TASK – In the records below, find the line that contains "is (1024, 670)." and the line that contains "Click the word". Set down exactly those lines and every line between them, and nothing more.

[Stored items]
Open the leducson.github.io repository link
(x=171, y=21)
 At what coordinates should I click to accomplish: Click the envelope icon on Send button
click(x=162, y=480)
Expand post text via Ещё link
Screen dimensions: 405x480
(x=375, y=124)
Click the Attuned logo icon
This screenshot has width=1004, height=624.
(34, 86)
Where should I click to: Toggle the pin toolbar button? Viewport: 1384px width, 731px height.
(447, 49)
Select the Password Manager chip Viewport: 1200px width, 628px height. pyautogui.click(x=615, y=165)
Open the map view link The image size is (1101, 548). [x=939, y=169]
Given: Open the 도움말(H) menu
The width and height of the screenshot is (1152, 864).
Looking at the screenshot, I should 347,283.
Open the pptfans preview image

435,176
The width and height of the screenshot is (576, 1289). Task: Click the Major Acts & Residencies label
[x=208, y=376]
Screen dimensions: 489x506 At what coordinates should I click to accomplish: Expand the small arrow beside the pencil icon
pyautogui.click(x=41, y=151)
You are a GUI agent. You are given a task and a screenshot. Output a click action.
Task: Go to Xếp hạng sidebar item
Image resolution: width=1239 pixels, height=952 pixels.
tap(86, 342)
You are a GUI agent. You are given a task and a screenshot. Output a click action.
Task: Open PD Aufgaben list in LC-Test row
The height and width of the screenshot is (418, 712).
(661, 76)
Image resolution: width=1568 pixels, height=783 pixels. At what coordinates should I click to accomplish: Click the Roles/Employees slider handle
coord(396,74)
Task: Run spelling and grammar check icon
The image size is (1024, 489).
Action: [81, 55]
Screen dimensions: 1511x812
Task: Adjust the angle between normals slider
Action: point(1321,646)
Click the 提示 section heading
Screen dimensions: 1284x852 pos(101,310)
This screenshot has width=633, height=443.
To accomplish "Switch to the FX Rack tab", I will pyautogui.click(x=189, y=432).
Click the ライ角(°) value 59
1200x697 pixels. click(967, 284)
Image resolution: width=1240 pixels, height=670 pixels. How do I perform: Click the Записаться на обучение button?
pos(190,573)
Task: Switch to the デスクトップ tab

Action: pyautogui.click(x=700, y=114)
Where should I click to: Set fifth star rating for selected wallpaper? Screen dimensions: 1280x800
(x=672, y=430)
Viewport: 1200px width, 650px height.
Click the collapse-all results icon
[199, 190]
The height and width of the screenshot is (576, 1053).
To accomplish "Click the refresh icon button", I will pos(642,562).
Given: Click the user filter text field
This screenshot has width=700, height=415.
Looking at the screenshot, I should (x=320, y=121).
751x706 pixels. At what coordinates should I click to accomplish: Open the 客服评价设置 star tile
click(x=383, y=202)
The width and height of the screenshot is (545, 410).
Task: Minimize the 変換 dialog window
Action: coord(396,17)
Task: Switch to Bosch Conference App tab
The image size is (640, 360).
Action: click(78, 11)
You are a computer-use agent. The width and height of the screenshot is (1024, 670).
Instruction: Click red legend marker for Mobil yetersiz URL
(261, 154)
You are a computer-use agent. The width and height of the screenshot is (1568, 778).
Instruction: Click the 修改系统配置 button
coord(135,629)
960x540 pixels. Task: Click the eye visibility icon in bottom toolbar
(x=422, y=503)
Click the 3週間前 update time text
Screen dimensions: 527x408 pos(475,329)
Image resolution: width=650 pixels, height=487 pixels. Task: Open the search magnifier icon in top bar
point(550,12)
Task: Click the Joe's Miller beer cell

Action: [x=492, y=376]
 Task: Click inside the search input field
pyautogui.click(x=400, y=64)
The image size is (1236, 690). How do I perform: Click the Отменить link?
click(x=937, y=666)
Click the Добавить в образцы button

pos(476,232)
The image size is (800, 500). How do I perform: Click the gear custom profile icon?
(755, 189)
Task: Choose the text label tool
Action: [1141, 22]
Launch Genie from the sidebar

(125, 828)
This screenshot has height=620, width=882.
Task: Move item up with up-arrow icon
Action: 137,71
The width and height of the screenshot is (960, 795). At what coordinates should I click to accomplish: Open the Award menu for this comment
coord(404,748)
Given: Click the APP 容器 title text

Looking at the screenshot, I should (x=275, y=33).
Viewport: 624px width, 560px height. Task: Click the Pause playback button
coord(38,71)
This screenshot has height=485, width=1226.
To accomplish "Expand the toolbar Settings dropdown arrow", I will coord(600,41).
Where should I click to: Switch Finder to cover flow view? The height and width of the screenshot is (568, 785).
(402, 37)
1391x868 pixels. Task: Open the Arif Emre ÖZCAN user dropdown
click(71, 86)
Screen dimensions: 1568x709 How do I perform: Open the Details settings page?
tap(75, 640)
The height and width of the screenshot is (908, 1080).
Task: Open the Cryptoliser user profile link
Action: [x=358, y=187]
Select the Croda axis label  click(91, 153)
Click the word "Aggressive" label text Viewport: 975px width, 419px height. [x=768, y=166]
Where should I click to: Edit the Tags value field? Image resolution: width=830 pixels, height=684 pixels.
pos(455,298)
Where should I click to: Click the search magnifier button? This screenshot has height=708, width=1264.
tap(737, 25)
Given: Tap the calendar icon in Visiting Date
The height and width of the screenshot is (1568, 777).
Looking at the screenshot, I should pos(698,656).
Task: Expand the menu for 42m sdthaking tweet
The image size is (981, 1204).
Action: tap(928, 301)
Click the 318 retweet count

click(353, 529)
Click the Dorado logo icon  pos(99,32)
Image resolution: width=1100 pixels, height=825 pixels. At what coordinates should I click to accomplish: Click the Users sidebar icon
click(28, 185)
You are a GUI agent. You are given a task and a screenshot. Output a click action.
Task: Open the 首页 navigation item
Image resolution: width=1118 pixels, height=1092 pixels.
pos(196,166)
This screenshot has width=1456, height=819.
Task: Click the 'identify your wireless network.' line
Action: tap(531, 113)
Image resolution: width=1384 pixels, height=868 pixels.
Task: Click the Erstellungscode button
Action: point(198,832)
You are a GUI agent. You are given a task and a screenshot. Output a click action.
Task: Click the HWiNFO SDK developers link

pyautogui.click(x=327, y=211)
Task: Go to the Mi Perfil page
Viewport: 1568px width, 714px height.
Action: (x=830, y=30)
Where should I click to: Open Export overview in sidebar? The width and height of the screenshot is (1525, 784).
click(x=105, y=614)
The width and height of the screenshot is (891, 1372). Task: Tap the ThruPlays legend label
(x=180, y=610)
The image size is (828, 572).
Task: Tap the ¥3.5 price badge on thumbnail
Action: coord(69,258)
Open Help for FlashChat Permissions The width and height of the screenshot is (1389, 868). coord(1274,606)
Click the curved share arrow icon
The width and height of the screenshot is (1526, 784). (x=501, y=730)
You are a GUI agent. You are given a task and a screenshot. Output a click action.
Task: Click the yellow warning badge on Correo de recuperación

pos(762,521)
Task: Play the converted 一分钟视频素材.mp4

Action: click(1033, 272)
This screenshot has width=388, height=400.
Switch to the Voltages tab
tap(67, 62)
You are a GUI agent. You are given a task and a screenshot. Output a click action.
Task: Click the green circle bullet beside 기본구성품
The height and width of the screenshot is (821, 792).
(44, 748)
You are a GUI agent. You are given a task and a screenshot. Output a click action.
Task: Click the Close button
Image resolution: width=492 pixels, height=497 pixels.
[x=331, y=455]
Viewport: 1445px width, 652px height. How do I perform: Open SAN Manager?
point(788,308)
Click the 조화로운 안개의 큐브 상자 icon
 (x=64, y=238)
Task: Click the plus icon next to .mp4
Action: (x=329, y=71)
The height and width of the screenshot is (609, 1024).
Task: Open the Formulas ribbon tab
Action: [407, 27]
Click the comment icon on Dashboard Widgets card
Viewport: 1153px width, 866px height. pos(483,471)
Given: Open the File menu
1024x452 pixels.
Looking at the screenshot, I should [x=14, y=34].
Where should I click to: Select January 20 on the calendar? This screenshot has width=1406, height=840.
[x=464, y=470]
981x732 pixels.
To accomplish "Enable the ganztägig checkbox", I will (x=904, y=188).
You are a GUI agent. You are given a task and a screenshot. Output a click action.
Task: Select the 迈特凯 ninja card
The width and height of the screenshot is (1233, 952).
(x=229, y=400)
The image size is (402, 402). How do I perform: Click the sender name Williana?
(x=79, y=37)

SOLUTION TO THE PROBLEM –
You are a computer-use agent. The width and height of the screenshot is (1024, 670).
Instruction: Click red legend marker for Mobil yetersiz URL
(261, 154)
You are a computer-use agent. The width and height of the screenshot is (1568, 778).
Instruction: Click the 修改系统配置 button
coord(135,629)
960x540 pixels. Task: Click the eye visibility icon in bottom toolbar
(x=422, y=503)
Click the 3週間前 update time text
Screen dimensions: 527x408 pos(475,329)
Image resolution: width=650 pixels, height=487 pixels. Task: Open the search magnifier icon in top bar
point(550,12)
Task: Click the Joe's Miller beer cell

Action: [x=492, y=376]
 Task: Click inside the search input field
pyautogui.click(x=400, y=64)
The image size is (1236, 690). How do I perform: Click the Отменить link?
click(x=937, y=666)
Click the Добавить в образцы button

pos(476,232)
The image size is (800, 500). How do I perform: Click the gear custom profile icon?
(755, 189)
Task: Choose the text label tool
Action: [1141, 22]
Launch Genie from the sidebar

(125, 828)
This screenshot has height=620, width=882.
Task: Move item up with up-arrow icon
Action: 137,71
The width and height of the screenshot is (960, 795). At what coordinates should I click to accomplish: Open the Award menu for this comment
coord(404,748)
Given: Click the APP 容器 title text

Looking at the screenshot, I should (x=275, y=33).
Viewport: 624px width, 560px height. Task: Click the Pause playback button
coord(38,71)
This screenshot has height=485, width=1226.
To accomplish "Expand the toolbar Settings dropdown arrow", I will coord(600,41).
Where should I click to: Switch Finder to cover flow view? The height and width of the screenshot is (568, 785).
(402, 37)
1391x868 pixels. Task: Open the Arif Emre ÖZCAN user dropdown
click(71, 86)
Screen dimensions: 1568x709 How do I perform: Open the Details settings page?
tap(75, 640)
The height and width of the screenshot is (908, 1080).
Task: Open the Cryptoliser user profile link
Action: [x=358, y=187]
Select the Croda axis label  click(91, 153)
Click the word "Aggressive" label text Viewport: 975px width, 419px height. [x=768, y=166]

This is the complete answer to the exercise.